The movement locus of the planting cylinder 41 can be changed by the variable motor 59 as shown in FIGS. 3c and 3d, and even when the stock distance is increased,
It can be used to make the speed of movement in the ridge 5 faster than the speed of movement outside, in order to optimize the movement trajectory. The second,
In the eccentric sprocket 55, the variable motor 59, etc. in the third embodiment, the average moving speed until the planting cylinder 41 thrusts into the ridge 5 and comes out (during the planting operation) is as follows: The moving speed can be slower than the moving speed during the period (outside the ridge operation), and in that case, the electromagnetic clutch 5 in the first embodiment can be used.
As in the case of 4, the movement delay means is configured.

In the planting mechanism 35, the drive mechanism 37 or an electromagnetic clutch for power connection / disconnection is provided in front of it, and when the planting cylinder 41 reaches the upper part of the locus K, its movement is stopped,
The stock interval can be set variously by adjusting the stop time, and the moving speed during the extra-ridge movement is the speed when the upper position stop time is not included.

The seedling feeding device 36 is arranged at the upper rear portion of the transplantation frame 34, and a seedling tray feeding mechanism 67 for intermittently feeding vertically and horizontally a seedling tray 66 containing a large number of soil block seedlings vertically and horizontally, and this seedling tray. It has a seedling distribution mechanism 68 which is arranged on the front side of the feeding mechanism 67 and takes out the seedlings one by one from the seedling tray 66 and supplies them to the planting cylinder 41.

The seedling tray 66 is made of plastic, is thin and has flexibility, and is provided with a large number of pot portions 66a arranged in a grid pattern at a predetermined pitch vertically and horizontally, and all pot portions 66a are soiled. Block seedlings are being raised. The seedling feeding mechanism 68 includes a swing motion mechanism 70 in which power is transmitted from the drive shaft 47 through the second winding transmission means 69, and the swing motion mechanism 70 is supported and fixed to the transplantation frame 34. , And has a seedling extraction nail 71.

Then, by the operation of the swing motion mechanism 70,
The seedling take-out claw 71 pierces the lower part of the block soil in the pot portion 66a from a diagonally forward direction, moves forward while slightly moving upward, pulls out the seedlings from the pot portion 66a, and thereafter puts the seedlings in a substantially vertical posture.
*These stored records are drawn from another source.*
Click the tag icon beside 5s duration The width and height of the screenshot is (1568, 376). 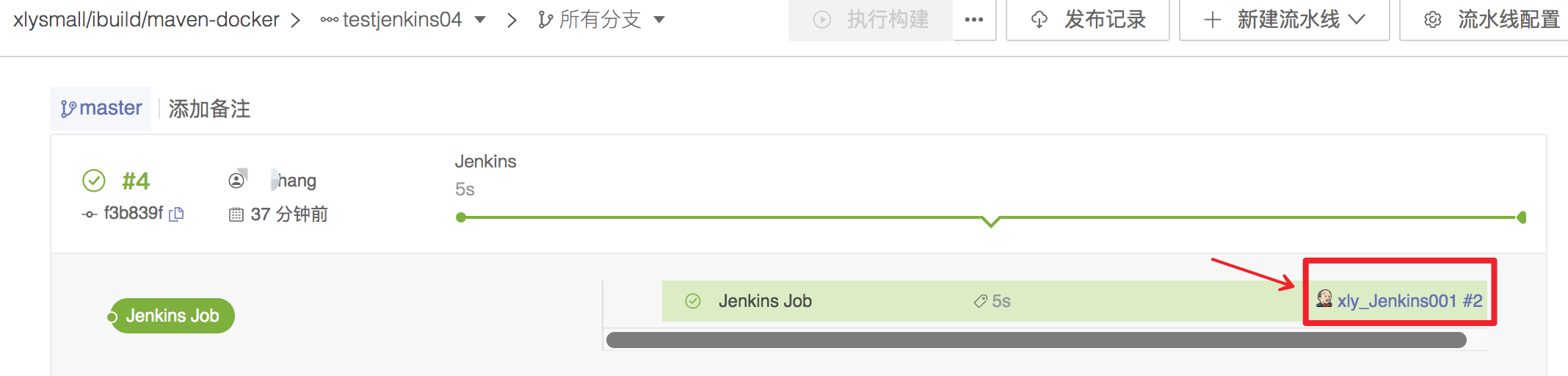coord(980,301)
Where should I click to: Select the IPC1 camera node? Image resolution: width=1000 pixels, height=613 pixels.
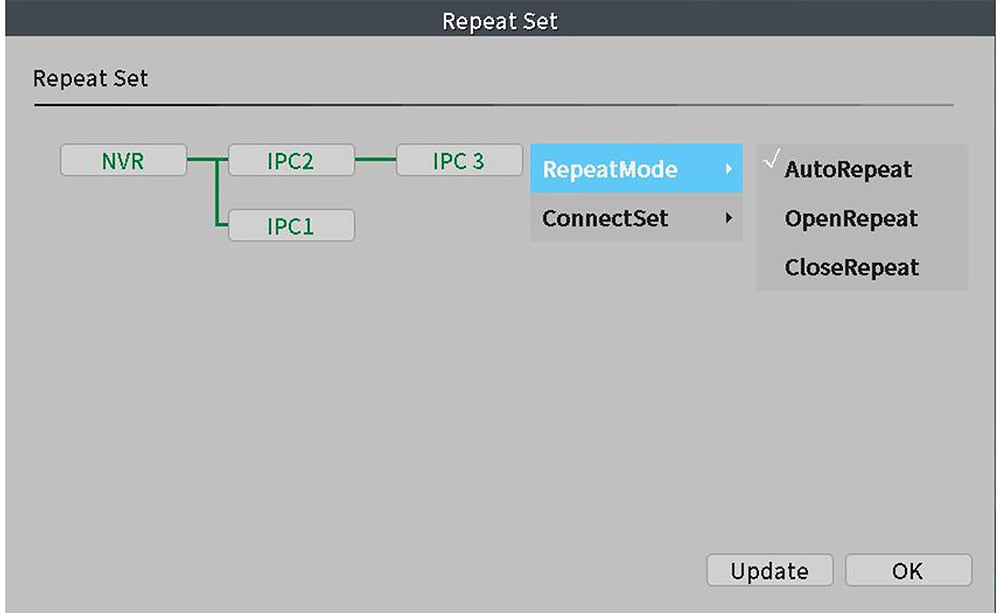point(291,226)
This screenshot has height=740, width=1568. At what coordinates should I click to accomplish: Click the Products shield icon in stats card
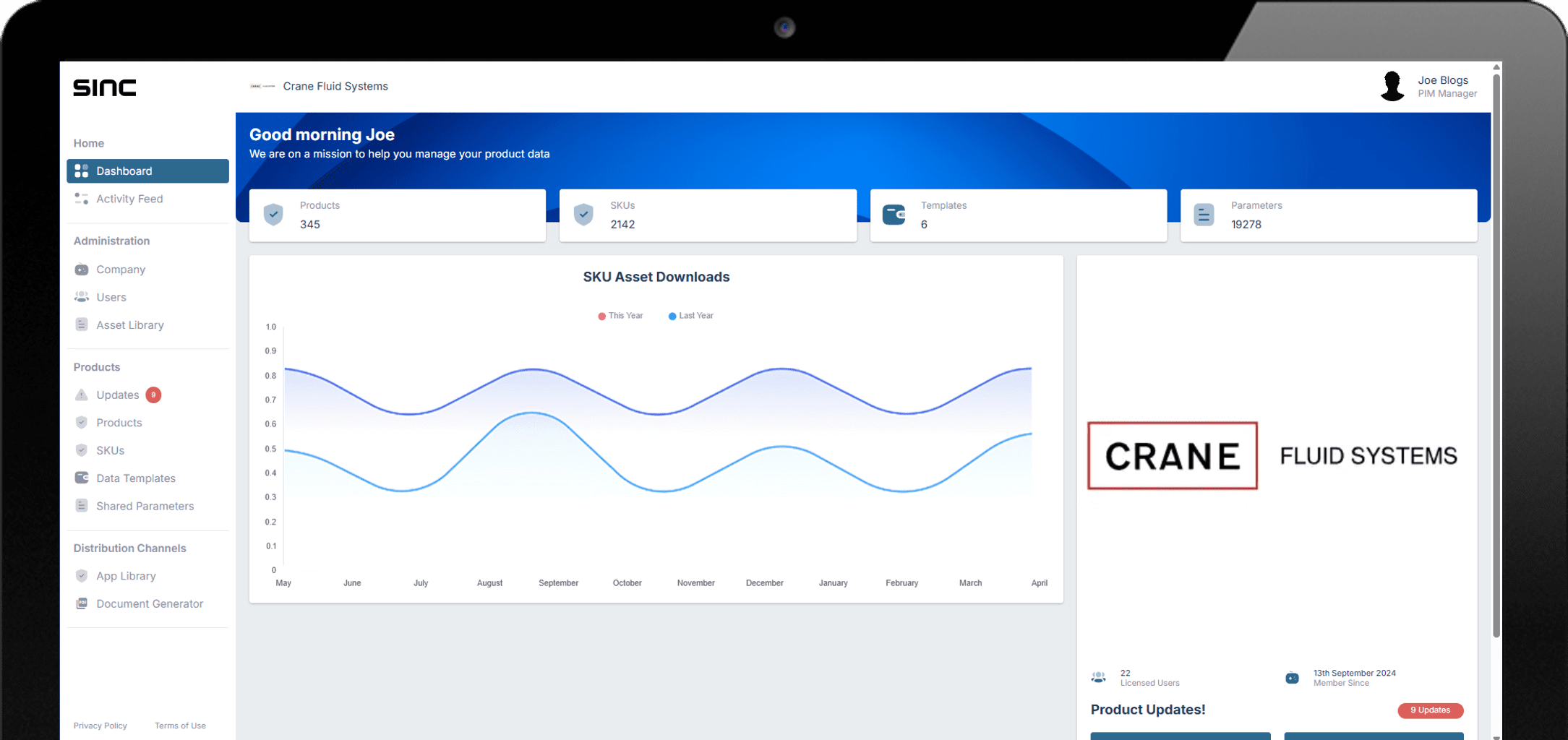click(x=273, y=215)
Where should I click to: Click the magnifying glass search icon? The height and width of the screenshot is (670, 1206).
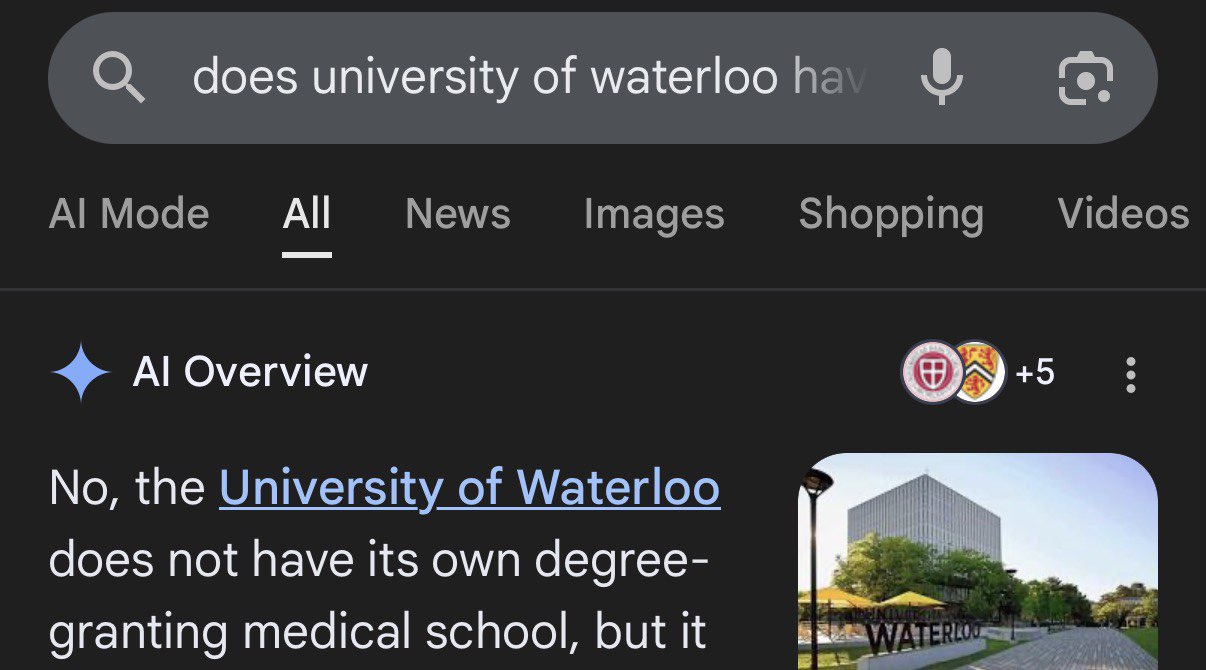coord(119,78)
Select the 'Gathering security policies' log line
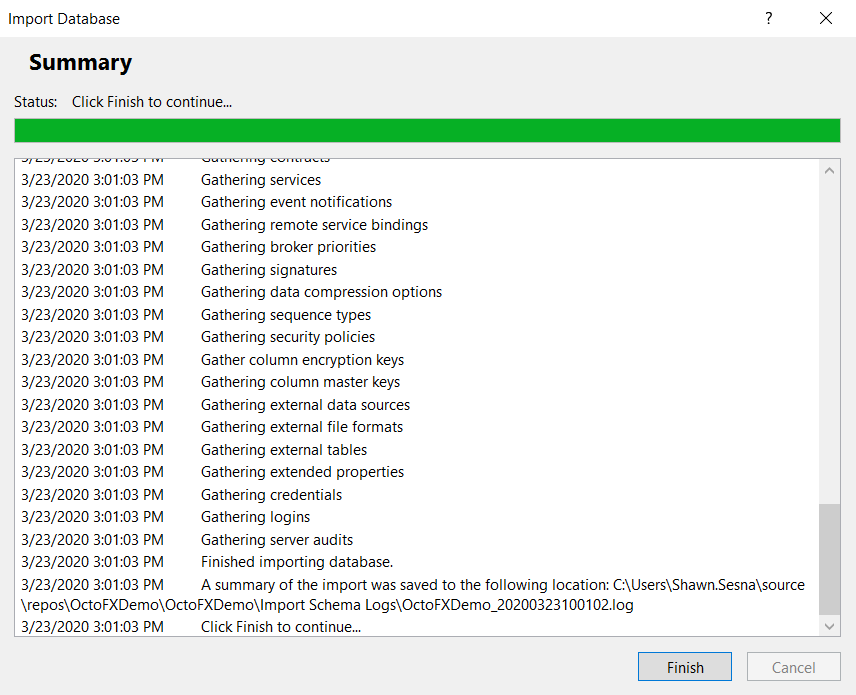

The robot moves downward while changing its posture, releases seedlings at the lower end position of the movement locus thereof, drops and supplies them to the planting cylinder 41 located at the upper end of the movement locus of the planting cylinder, and then reciprocates so as to return to the original position.

As shown in FIGS. 1, 7, and 9, the seedling tray feeding device 67 includes a guide rail 73 fixed to the transplantation frame 34 and the handle 4, and the seedling tray 66 is movably mounted on the guide rail 73 in the left-right direction. Movable frame 7 loaded with
It is equipped with 4. The movable frame 74 is configured to be intermittently reciprocated in the left-right direction, and the seedlings are taken out while the movable frame 74 moves in the left-right direction. In addition, the movable frame 74 is provided with a vertical feed mechanism that vertically feeds the seedling trays 66, and when the seedlings have been taken out of the pots 66a arranged in a row, the seedling trays 66 are moved vertically to the pots 66a. 1
It is designed to be sent by the pitch.

The left and right side plates 76 of the movable frame 74 are provided with a support plate 75 for supporting the bottom of the seedling tray 66 across the pots 66a arranged in a row in the middle of the vertical direction, and a vertical feed drive shaft 77 is supported at the bottom. The vertical feed driven shaft 78 is disposed in the left-right direction at the upper part. Vertical feed drive shaft 77
A pair of left and right drive sprockets 79 are fixed to the driven shaft 78, and a pair of left and right driven sprockets 80 are fixed to the driven shaft 78. Further, an endless chain 81 is hung between the drive sprocket 79 and the driven sprocket 80, and a transport pin 82 that engages with a gap between the pot portions 66a in the vertical direction is attached to the chain 81. The vertical feed drive shaft 77 rotates in the direction indicated by the arrow A in FIG. 7 so that the seedling tray 66 can be vertically fed.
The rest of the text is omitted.